• [Work instruction]:
In the records, each line holding "Given" must be reported.

===== Data =====

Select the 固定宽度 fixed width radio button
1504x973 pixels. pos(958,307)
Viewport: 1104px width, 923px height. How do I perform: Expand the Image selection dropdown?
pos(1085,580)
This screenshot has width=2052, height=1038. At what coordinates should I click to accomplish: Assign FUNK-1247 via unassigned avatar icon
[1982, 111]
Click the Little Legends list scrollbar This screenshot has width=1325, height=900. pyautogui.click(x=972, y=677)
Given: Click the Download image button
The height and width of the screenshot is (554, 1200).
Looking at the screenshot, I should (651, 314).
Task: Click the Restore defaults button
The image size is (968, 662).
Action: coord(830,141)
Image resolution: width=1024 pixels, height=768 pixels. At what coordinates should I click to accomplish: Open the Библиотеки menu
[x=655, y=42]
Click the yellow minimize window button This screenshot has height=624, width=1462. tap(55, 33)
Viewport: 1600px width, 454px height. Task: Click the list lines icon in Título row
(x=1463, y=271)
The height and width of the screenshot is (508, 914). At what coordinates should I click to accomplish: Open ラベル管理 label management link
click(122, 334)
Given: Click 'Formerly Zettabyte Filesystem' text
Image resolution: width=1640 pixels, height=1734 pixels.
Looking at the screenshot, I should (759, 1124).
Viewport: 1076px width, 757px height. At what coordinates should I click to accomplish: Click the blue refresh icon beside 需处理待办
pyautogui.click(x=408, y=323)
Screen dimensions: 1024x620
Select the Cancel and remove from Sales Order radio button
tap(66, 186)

=====

• [Exercise output]:
Given: Click the Download image button
Given: Click 'Formerly Zettabyte Filesystem' text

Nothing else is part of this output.